Пасынку ж корку с водою …. Голубчики; детки родные!
Грустно мне, больно за вас! и в гробу не лежится . . . . Злодей — мой!
Я-ли верна не была? Загубил меня лютый убийца!
Боже! врагу отплати за пролитую кровь неповинно! »
Вымолвив так к Воеводе подходит, и холод могильный
Веет . . . . . . «Проснись! Погляди! Воевода, слуга Государев!
Верный Судья! рассуди убиенную с лютым убийцей !
Видишь: разрубленный череп , грудь пополам раскроила,
Тяжкая мужа рука! Загубил меня, лютой! спрятал
В яме; — вон так на дворе, под соломенной скирдой!»
Встал Воевода . . . . . . меж тем . . . . . . Уж рассвет засинелся — и в небе
Ярко горела заря……. Петухи голосили …. Ворота
С визгом туда и сюда. — По скрыпучему снегу на речку,
Вот, за водою, бегут и девицы и парни . . . . .
И, с лаской ,
Будит невестку свекровь . . . . . . «Заспалась молодая!» . . . Но дети!
Я и сама завралась. . . . . . Не судите! На старости сладко
Вспомнишь счастливую младость ! . . . — «А что ж Воевода? — я кончу . . . . . .
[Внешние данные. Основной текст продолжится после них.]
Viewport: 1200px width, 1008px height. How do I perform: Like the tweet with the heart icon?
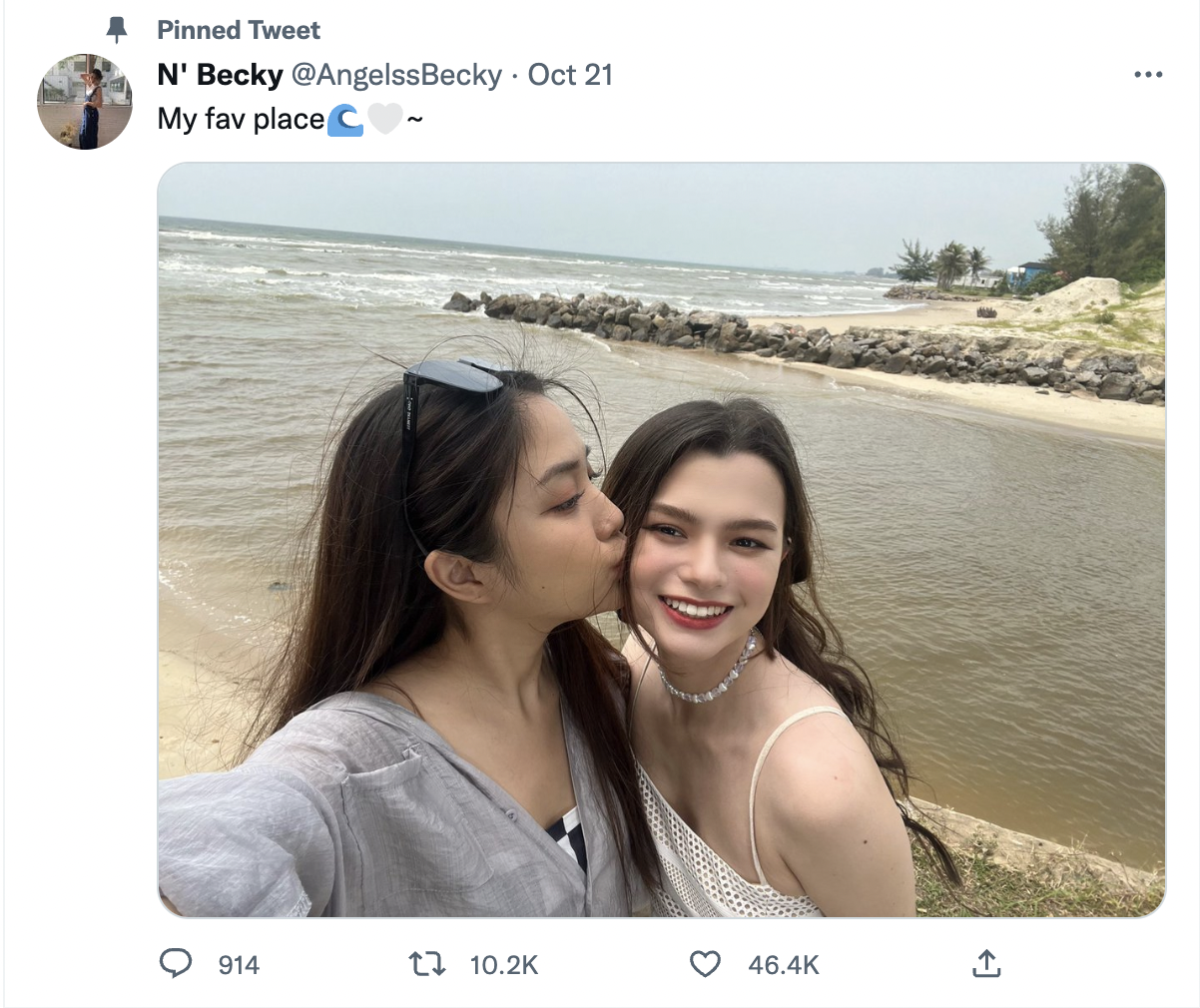[705, 963]
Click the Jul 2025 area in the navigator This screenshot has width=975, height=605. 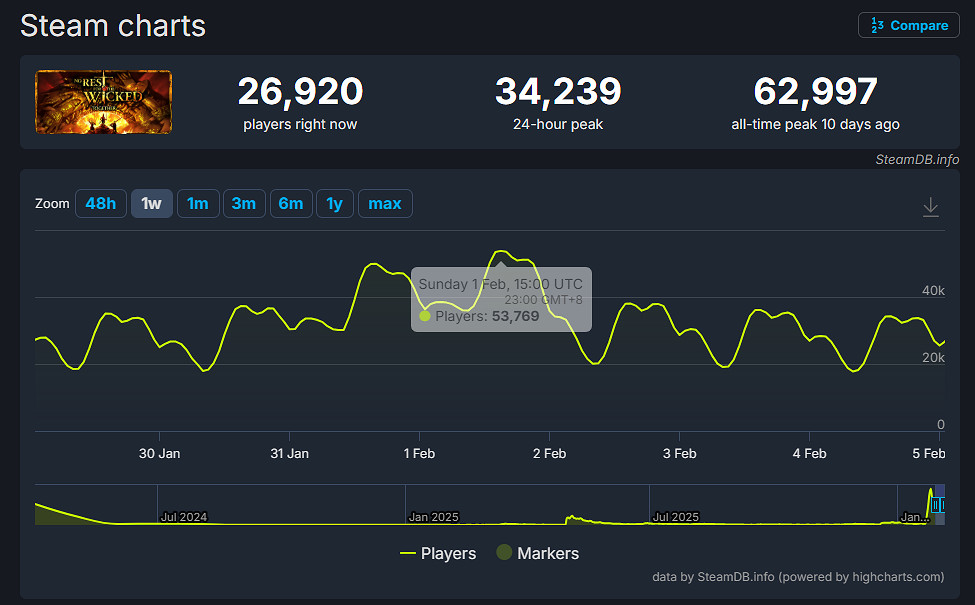pos(675,505)
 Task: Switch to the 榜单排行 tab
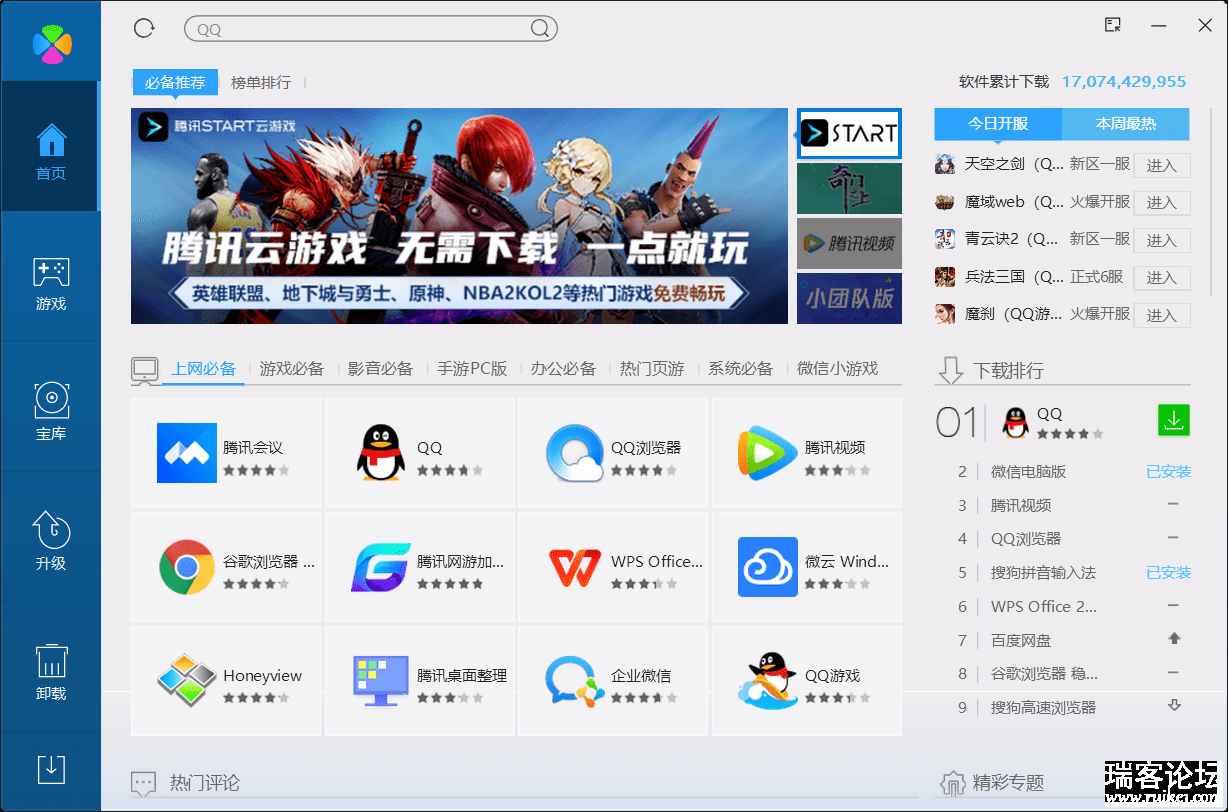261,83
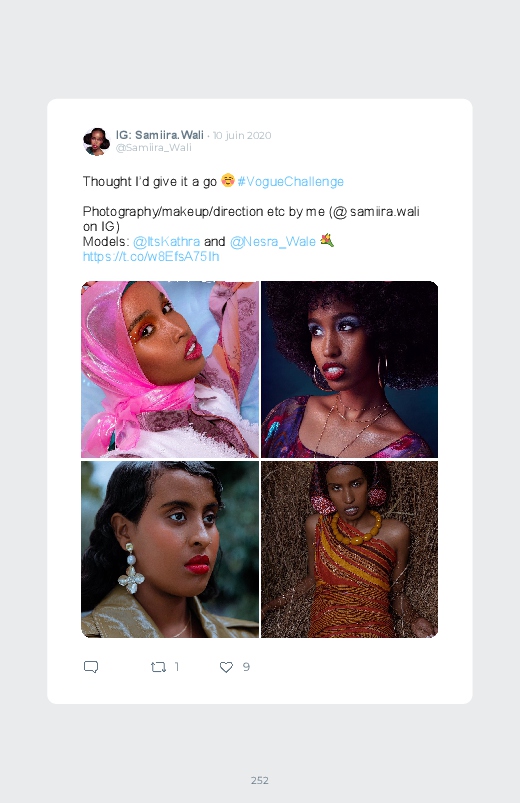520x803 pixels.
Task: Click the retweet arrows icon
Action: (158, 667)
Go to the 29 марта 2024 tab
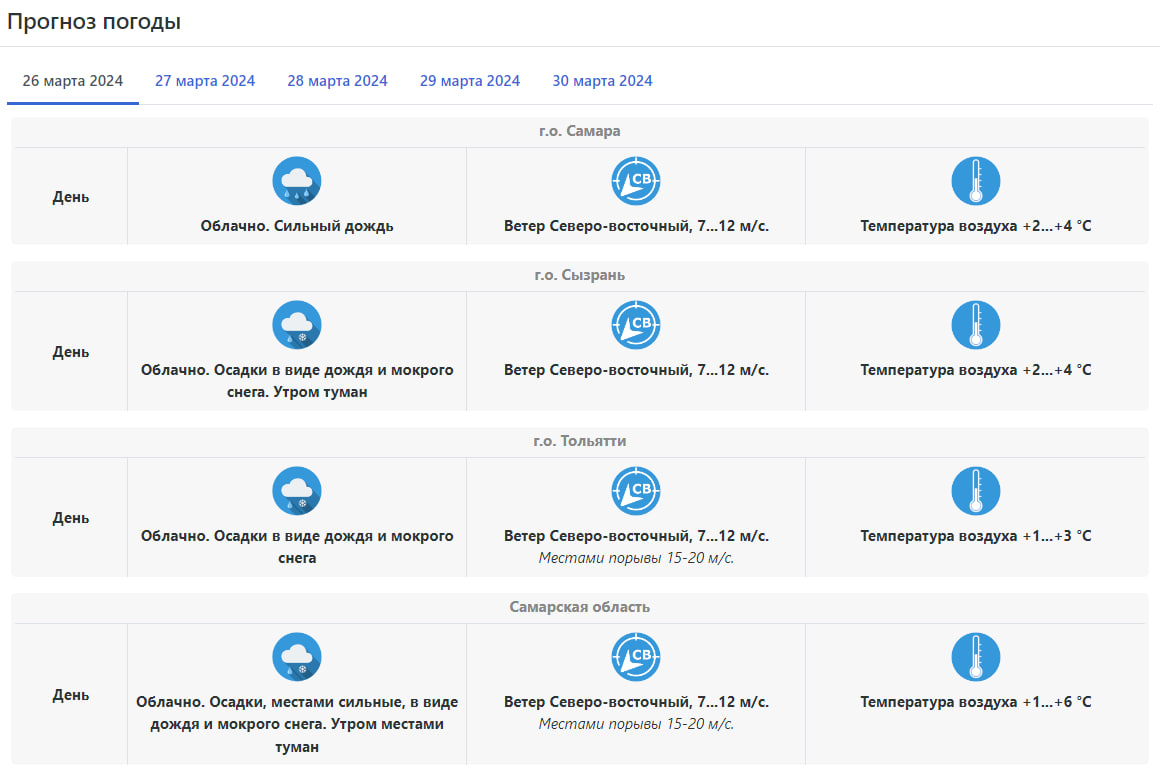Image resolution: width=1160 pixels, height=777 pixels. tap(470, 81)
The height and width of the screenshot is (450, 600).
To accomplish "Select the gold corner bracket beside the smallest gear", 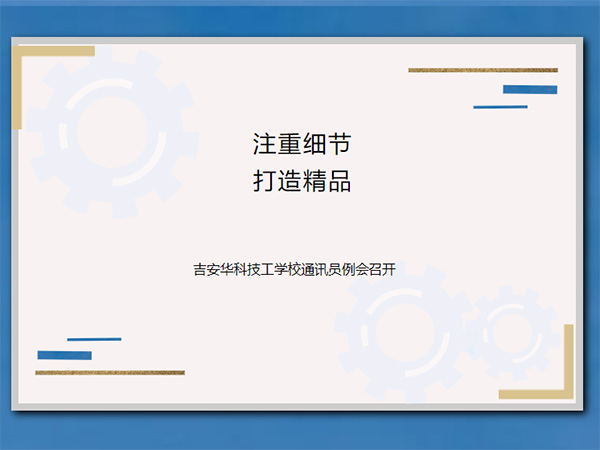I will point(568,370).
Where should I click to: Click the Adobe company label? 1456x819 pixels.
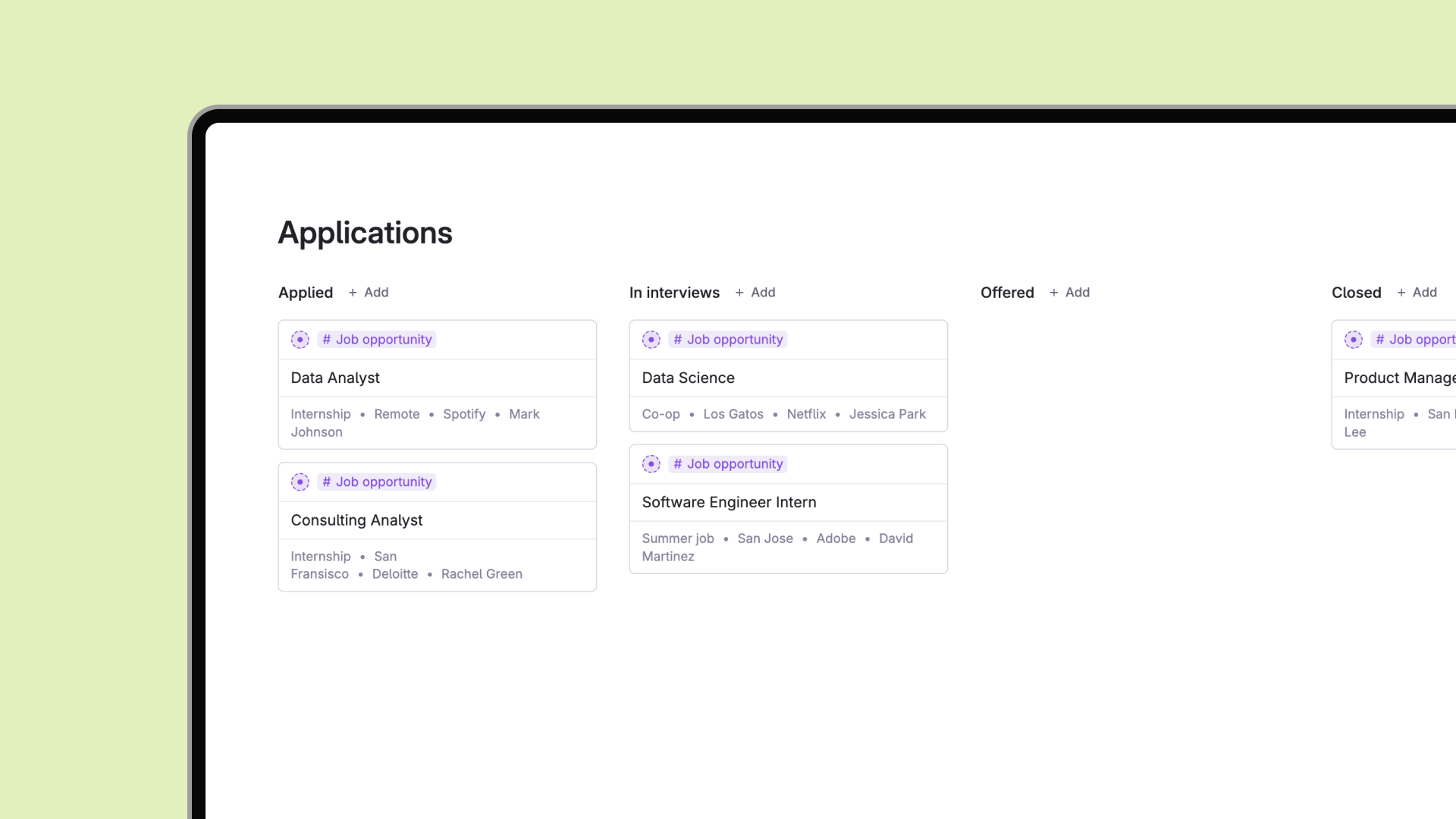[x=836, y=538]
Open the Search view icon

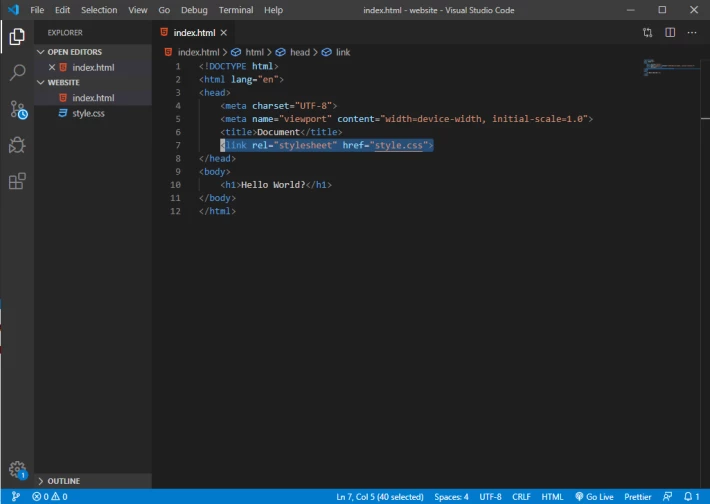(x=17, y=72)
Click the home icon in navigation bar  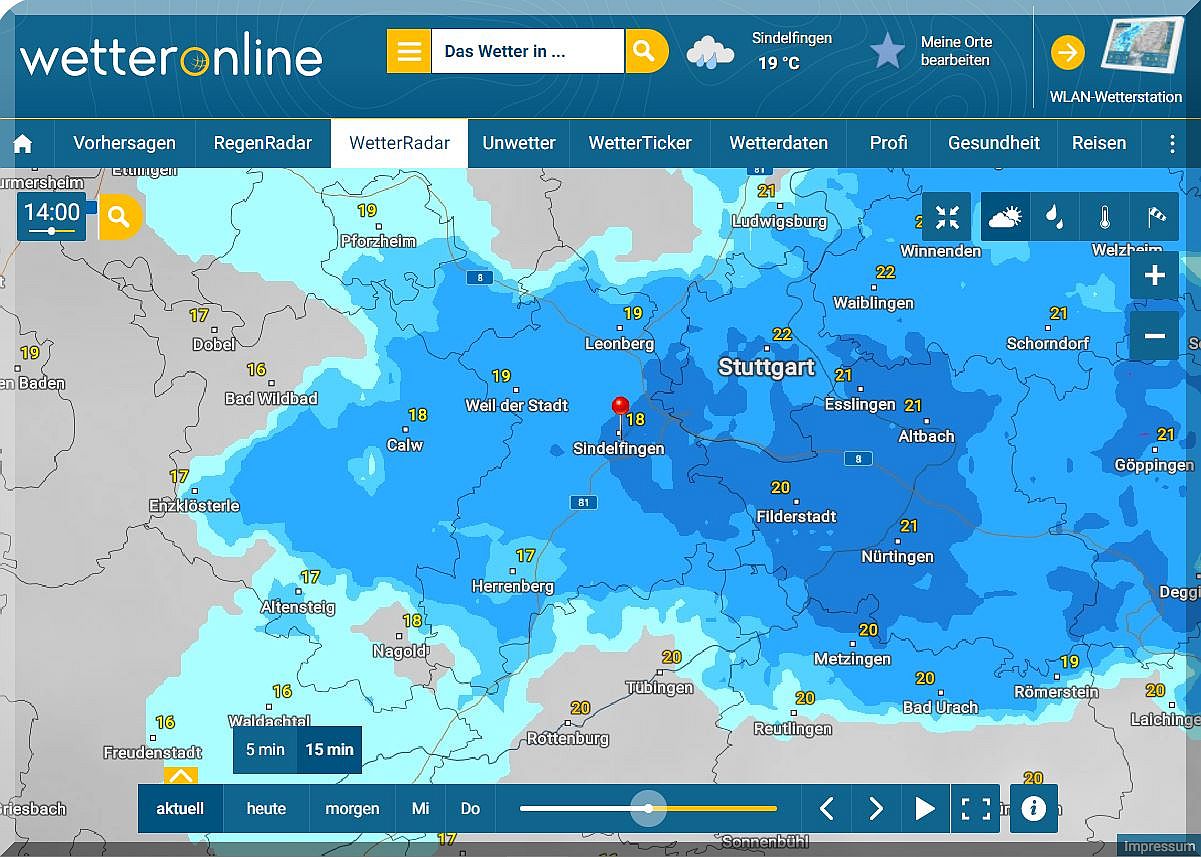[23, 144]
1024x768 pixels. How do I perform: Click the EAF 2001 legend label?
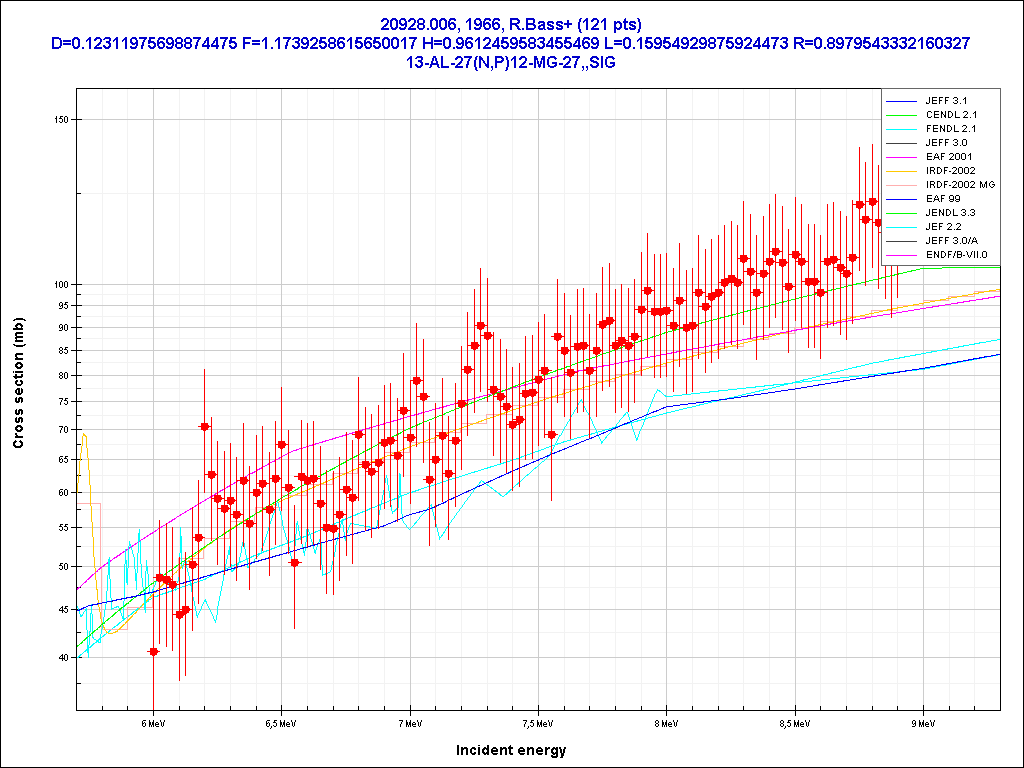[948, 157]
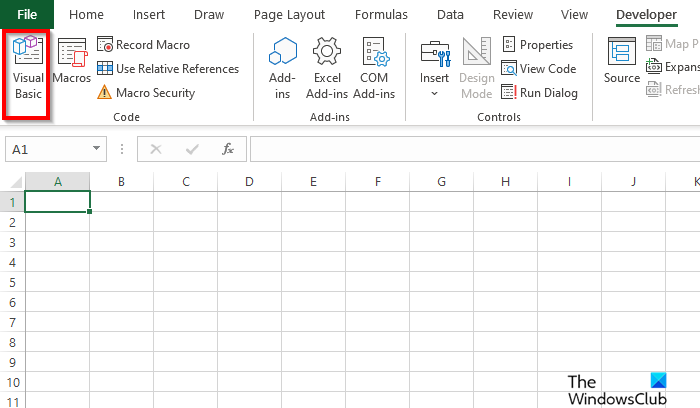The image size is (700, 408).
Task: Open the Macros dialog
Action: (x=72, y=62)
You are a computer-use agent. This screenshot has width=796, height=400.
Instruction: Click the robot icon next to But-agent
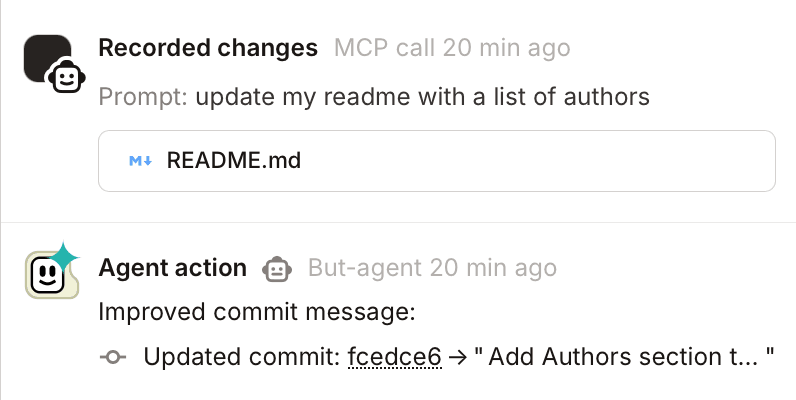277,268
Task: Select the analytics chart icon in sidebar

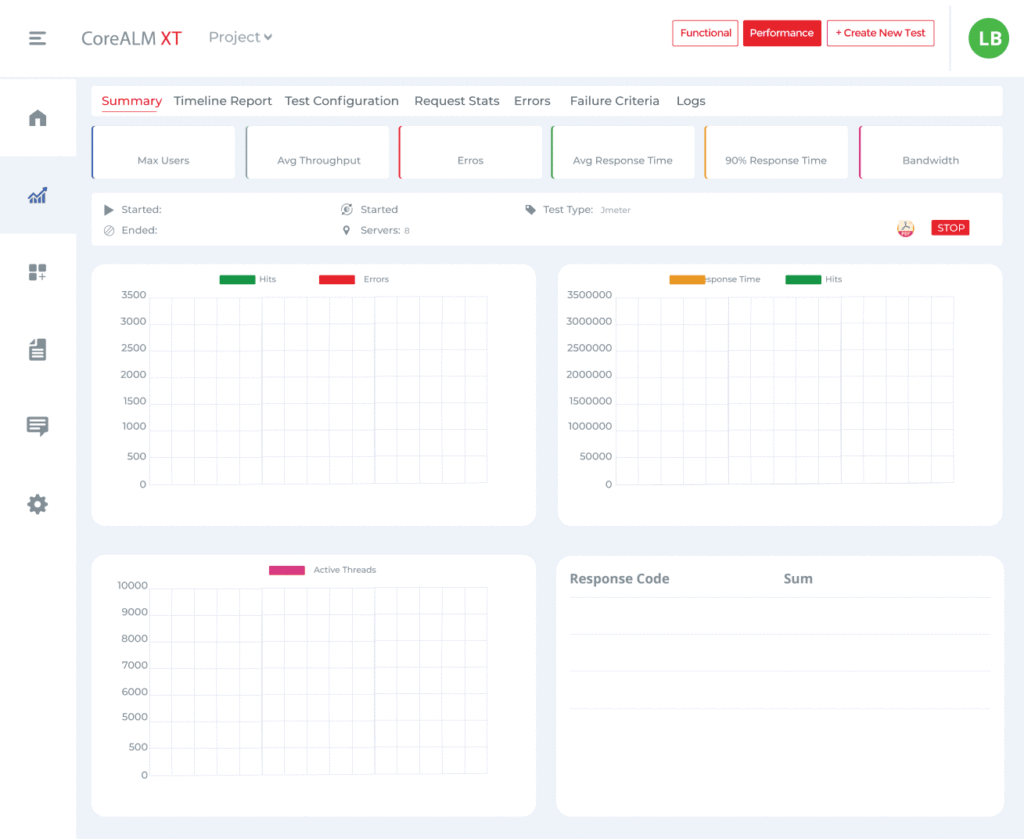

Встал Воевода грозён . . . . . . И сзывает он селы на сходку.
Мир собрался; и сказал Воевода: «Послушайте, други!
Сон мне приснился предивный . . . . . . Видилось, здесь под забором ,
Клад многоценный лежит . . . . . Принимайтесь за дело: копайте!
Взройте весь двор! и, тишком, он велел под солому подрыться . . . . . .
Все поднялось; и беду уж заслышало грешное сердце:
Бледен злодей . . . он ни жив, ни мертв , и колени трясутся,
Мигом поклажу нашли! . . . . И злодейство открылось . . . . . И тут — же
Где пировали вчера, сотворилось кровавое дело….. —
Так постигает убийцу — недремное Божие око!…..
Вот как, в рассказах, добру, Бабушка внучков учила ! . . .
Только ж окончила речь . . . . . и хозяин Мирон воротился:
В городе был он и вот, с калачами, привез он и вести;
Всех — де поймали воров, и убийцу он видел в железах . . . . . .
«Слышите ль, дети мои! ведь настиг-же суд Божий злодеев !»
Бабушка, свет! ты права . . . . . . И не даром, не раз нам твердила:
Птицей взлети к небесам, и в пучину бездонного моря .
Рыбой ныряй; не уйдешь от всезрячего Божьего ока ! . . . . .
Ф. Глинка.
Русский альманах на 1832 и 1833 годы, 1832 год.